§ REQUIREMENTS
a - In the text on the costs of Scottish independence, what total cost did the Financial Memorandum estimate for implementing police reform by 2016/17?
b - Reproduce the entries word for word, from their first line through the line containing "[x=22, y=943]", and give nothing else.

§ TEXT TO READ

====

There has been an interesting debate between Patrick Dunleavy and Iain McLean about the costs of Scottish independence. Jim Gallagher adds his voice to the debate to outline the context of the different costs and highlights why these numbers matter.
It’s not surprising that the Scottish government tell voters in a referendum that an independent Scotland would be flowing not with milk and honey, but with low taxes and high public spending. Business tax would be reduced, and public spending increased to produce a more equal society. This particular argument about numbers, however, has its roots in a UK government publication that suggested Scotland’s fiscal position would be markedly less idyllic. One reason would be the additional costs arising directly from setting up a separate state. Iain is surely right to say that the £200 million suggested by Patrick won’t pay that bill.
Different kinds of independence costs
In principle it should be possible to split these state-building costs into 3 categories:
- One-off, non-recurring, costs of transition (this is where Patrick’s work was first referred to). These matter a lot in the short-term, but, amortised over decades, are not all that significant.
- Additional costs from setting up new Scottish institutions to discharge functions currently managed at a UK level. Obviously Scotland would need a Treasury, Foreign Office and other core national government functions. But as Iain rightly points out the big money is in the main non-devolved functions of government–tax collection and benefit payment. Patrick says these are not ‘set up’ costs. Iain disagrees. But regardless of what they are called, they will have to be paid.
- The costs that will follow from independent policy choices – to save money, say on defence, or to spend more – most likely driven by demographics. The Scottish government have made some proposals (quantifying those which save money); the demographic demands from an ageing population are predictable, and worrying for Scotland.
Non-recurring costs of transition
Reorganising things costs money. It was when the UK government referred to Patrick’s work suggesting a typical Whitehall departmental reorganisation costs £15-20 million, and aggregated it up, that he was moved to object. But as a cost of an individual organisational change the figure is certainly not excessive. To give a Scottish example, Audit Scotland described the cost of reorganising the Scottish police service as follows:
“The Financial Memorandum estimated the total cost of implementing police reform would be £137 million by 2016/17 with the majority of spending (£95 million, 69 per cent) expected to occur in 2013/14 and 2014/15. The legislation required the Scottish Government to outline the costs of restructuring. These are expected to account for about 20 per cent of total reform costs (£29 million) with the remaining costs expected to be incurred from investments to deliver wider aspects of reform.”
It might, I suppose, be possible to reorganise an entire government for another £60 million or so more than it cost to reform the Scottish police service, with its 20,000 or so employees. But the comparison suggests that an estimate of £200 million for non-recurring costs is on the low side.

====

§ DATASET ROWS

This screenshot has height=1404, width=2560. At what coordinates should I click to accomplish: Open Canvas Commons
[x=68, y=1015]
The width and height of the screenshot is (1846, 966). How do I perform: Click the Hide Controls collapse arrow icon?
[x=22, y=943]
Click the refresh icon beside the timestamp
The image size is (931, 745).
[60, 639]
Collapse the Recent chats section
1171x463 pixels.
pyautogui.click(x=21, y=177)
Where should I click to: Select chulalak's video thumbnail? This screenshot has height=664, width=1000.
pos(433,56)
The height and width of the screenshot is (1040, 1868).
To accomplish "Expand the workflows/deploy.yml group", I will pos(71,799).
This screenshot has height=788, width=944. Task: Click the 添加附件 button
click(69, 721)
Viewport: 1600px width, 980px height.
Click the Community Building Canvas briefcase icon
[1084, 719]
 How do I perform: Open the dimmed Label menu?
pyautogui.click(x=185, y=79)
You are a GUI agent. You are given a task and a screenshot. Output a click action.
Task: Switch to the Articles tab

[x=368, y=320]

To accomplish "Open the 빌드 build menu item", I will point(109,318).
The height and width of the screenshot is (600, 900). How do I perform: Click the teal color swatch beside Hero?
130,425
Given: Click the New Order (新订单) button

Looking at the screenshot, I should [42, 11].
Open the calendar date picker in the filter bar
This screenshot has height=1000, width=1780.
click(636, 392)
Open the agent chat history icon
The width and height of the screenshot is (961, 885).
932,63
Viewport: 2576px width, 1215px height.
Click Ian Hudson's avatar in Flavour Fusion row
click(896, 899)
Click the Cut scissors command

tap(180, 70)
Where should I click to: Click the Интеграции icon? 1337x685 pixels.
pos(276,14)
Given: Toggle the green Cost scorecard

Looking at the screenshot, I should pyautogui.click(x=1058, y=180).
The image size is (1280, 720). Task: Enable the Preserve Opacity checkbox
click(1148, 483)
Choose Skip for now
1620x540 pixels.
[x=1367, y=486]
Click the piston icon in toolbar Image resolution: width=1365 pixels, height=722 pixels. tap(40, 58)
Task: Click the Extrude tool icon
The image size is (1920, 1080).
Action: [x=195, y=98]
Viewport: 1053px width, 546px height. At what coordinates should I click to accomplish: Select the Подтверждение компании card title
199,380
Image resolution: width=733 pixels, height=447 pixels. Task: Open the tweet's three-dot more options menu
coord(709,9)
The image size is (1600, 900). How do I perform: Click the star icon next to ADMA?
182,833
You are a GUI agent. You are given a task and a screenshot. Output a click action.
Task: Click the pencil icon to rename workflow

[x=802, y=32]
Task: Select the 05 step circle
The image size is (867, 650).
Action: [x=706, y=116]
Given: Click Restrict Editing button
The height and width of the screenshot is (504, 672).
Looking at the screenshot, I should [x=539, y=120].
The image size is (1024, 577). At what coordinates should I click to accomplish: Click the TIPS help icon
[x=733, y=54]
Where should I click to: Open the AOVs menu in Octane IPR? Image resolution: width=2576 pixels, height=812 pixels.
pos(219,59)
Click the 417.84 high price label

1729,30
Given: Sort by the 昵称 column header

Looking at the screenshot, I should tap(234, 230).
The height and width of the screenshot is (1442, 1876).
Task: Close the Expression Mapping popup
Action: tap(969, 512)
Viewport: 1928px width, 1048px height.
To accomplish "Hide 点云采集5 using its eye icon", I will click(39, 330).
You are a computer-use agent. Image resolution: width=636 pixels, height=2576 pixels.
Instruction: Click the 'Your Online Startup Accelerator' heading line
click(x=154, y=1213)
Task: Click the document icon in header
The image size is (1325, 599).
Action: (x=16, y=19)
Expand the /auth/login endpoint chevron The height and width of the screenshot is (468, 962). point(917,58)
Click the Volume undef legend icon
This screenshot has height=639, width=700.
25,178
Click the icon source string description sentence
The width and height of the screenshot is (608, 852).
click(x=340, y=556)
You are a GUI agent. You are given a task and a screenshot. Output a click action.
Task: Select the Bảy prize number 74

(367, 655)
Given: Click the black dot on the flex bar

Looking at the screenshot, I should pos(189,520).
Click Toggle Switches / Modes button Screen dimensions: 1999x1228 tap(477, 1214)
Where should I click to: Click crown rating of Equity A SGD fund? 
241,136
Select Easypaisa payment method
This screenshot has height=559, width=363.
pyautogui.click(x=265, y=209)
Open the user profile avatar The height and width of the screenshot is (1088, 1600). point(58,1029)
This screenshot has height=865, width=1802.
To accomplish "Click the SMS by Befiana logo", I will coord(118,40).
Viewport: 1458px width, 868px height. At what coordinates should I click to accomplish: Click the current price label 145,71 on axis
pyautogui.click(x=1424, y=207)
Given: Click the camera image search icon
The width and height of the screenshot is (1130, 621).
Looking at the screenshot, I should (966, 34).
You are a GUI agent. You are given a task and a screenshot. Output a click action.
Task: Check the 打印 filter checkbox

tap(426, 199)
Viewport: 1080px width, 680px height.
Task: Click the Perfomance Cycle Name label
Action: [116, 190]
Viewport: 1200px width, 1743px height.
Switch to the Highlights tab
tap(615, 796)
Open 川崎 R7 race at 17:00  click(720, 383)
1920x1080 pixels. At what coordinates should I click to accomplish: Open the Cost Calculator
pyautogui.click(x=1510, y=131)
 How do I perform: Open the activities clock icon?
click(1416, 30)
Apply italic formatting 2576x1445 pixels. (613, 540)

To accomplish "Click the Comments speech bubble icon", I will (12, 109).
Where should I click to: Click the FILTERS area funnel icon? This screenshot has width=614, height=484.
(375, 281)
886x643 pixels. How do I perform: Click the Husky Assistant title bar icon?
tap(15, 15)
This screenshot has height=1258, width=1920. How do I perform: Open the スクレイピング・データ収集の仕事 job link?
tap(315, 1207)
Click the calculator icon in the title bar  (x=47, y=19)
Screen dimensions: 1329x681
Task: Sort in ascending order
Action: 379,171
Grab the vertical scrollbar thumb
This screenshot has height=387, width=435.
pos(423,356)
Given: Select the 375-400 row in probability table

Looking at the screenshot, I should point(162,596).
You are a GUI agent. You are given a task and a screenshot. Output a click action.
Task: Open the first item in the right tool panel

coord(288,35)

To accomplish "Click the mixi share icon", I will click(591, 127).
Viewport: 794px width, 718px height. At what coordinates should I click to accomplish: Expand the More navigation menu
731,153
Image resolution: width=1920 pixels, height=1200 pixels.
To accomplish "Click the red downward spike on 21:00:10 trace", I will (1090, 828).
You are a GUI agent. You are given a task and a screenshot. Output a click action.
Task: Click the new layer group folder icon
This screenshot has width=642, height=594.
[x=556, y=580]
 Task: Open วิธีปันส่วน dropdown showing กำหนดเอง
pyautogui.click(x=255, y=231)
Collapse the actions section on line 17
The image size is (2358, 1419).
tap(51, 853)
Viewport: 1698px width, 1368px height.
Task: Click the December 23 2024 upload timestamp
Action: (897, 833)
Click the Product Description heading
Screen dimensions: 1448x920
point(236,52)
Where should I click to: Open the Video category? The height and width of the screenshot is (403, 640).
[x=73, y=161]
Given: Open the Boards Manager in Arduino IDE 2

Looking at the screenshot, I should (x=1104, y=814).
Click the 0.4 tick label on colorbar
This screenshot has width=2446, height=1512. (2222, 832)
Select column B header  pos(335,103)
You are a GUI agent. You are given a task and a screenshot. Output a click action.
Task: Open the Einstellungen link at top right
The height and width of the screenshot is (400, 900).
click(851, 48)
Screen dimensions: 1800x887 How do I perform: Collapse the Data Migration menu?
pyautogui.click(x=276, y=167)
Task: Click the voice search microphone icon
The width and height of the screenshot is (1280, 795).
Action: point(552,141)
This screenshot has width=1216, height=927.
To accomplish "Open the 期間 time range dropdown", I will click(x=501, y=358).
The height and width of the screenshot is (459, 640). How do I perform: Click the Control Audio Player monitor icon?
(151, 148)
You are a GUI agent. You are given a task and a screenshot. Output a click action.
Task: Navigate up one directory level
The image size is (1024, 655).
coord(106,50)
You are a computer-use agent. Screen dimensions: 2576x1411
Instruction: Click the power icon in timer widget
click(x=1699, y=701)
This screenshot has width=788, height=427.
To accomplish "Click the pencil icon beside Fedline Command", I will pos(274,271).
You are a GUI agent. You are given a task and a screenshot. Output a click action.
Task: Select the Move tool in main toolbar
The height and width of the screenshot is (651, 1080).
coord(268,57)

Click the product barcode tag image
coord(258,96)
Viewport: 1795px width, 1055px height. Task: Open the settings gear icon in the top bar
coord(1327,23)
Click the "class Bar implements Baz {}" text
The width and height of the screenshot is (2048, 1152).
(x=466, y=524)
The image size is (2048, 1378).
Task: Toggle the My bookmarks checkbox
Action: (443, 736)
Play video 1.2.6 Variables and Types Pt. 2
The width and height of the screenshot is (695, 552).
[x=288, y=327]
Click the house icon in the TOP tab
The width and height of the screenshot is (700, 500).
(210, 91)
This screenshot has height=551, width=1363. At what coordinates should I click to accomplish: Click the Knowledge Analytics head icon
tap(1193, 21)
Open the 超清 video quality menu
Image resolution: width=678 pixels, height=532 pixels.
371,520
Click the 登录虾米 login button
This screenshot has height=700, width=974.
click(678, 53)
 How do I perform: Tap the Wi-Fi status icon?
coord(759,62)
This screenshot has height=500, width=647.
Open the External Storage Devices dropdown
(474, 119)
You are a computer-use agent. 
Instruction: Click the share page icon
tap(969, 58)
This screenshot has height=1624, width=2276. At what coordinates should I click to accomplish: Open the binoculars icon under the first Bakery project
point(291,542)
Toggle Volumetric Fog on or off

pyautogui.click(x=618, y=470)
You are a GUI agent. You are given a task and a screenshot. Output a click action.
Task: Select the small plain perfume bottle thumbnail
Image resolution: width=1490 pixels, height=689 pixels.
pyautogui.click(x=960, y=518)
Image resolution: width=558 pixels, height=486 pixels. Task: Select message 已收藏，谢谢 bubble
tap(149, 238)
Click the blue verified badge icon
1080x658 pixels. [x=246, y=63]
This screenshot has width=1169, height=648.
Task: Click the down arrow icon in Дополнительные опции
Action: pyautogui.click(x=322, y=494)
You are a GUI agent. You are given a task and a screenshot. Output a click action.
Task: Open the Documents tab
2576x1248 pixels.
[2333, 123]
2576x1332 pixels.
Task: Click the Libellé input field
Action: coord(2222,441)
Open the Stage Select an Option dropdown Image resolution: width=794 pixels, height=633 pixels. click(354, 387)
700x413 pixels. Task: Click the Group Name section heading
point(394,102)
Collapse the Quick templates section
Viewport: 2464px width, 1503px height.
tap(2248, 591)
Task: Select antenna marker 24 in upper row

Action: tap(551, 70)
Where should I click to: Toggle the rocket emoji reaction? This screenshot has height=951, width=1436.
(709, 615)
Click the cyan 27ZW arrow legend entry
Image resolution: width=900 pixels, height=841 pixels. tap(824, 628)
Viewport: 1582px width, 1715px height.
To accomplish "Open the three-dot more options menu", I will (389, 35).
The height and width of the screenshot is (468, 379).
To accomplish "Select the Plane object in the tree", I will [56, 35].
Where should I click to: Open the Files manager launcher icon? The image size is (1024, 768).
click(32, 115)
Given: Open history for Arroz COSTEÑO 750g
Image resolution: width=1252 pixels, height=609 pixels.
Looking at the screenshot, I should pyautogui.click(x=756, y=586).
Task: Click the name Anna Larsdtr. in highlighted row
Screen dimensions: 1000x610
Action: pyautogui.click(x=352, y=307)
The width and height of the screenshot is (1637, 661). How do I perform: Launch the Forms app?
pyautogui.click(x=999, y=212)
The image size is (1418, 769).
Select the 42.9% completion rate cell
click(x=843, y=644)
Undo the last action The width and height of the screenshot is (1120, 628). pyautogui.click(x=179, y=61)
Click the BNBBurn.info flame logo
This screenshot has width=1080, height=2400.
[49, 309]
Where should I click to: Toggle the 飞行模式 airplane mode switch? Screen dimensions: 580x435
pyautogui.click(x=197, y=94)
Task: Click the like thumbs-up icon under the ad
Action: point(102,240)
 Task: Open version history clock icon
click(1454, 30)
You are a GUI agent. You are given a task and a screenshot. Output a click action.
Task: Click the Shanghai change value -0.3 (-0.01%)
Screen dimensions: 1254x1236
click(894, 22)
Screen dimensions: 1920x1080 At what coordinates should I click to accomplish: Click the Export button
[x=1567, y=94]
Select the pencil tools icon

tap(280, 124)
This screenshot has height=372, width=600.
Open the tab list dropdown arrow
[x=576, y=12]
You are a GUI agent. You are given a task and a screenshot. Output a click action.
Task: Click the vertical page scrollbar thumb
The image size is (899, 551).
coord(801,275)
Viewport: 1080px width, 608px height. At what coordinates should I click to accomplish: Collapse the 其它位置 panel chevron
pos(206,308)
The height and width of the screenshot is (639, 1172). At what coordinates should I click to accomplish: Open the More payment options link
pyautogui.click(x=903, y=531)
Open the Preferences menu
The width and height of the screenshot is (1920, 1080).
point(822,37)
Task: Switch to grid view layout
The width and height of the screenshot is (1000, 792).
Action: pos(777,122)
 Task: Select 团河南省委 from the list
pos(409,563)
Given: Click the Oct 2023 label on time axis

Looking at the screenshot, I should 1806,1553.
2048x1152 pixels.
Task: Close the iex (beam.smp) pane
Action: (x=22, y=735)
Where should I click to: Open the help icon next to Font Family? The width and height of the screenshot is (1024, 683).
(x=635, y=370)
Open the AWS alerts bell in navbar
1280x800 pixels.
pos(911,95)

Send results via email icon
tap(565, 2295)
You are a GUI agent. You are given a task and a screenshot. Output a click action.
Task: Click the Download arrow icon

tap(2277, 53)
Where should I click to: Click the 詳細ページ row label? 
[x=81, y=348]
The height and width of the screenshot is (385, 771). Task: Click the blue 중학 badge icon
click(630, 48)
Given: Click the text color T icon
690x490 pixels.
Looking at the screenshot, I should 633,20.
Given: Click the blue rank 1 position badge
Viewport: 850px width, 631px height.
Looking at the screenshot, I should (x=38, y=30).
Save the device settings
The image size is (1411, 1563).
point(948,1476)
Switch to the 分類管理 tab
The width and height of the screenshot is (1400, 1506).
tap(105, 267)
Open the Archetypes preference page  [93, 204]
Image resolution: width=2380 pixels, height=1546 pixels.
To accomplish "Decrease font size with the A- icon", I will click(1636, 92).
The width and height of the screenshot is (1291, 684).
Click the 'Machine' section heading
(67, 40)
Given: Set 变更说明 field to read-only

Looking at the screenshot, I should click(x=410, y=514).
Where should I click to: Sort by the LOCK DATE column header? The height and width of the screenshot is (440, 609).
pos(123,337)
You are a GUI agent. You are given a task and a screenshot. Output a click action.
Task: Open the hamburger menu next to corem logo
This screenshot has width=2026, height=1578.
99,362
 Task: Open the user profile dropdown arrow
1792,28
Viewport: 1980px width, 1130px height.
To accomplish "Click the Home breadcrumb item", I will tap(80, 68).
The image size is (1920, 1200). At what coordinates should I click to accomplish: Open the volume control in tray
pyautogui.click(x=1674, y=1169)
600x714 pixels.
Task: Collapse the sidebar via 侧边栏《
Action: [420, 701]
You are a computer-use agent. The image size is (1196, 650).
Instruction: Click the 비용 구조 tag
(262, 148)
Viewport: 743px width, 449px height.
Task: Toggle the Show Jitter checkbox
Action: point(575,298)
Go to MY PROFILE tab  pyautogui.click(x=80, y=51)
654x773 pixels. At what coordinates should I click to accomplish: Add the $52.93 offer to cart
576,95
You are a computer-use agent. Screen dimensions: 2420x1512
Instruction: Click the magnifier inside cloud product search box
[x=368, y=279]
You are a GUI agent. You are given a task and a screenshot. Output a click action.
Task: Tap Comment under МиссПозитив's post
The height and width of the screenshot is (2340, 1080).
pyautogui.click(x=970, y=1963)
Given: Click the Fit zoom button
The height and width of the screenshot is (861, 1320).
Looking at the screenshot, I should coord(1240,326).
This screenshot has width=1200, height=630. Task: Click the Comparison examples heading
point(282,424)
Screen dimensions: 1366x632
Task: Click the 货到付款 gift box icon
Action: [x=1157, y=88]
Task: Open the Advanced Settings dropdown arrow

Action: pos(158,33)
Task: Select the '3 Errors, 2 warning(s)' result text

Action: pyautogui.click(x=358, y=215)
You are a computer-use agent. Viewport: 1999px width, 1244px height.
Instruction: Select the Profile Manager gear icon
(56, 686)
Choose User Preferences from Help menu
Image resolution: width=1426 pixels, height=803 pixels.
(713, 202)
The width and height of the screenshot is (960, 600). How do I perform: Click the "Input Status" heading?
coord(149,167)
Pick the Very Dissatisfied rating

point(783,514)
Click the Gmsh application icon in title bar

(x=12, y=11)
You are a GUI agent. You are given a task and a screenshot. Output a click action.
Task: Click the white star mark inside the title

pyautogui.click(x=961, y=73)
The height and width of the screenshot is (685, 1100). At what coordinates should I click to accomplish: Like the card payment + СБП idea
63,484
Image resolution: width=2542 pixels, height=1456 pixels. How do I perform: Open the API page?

====

§ FULL ANSWERS
a - £137 million

b -
This screenshot has height=1404, width=2560. At what coordinates should I click to accomplish: Open Canvas Commons
[x=68, y=1015]
The width and height of the screenshot is (1846, 966). How do I perform: Click the Hide Controls collapse arrow icon?
[x=22, y=943]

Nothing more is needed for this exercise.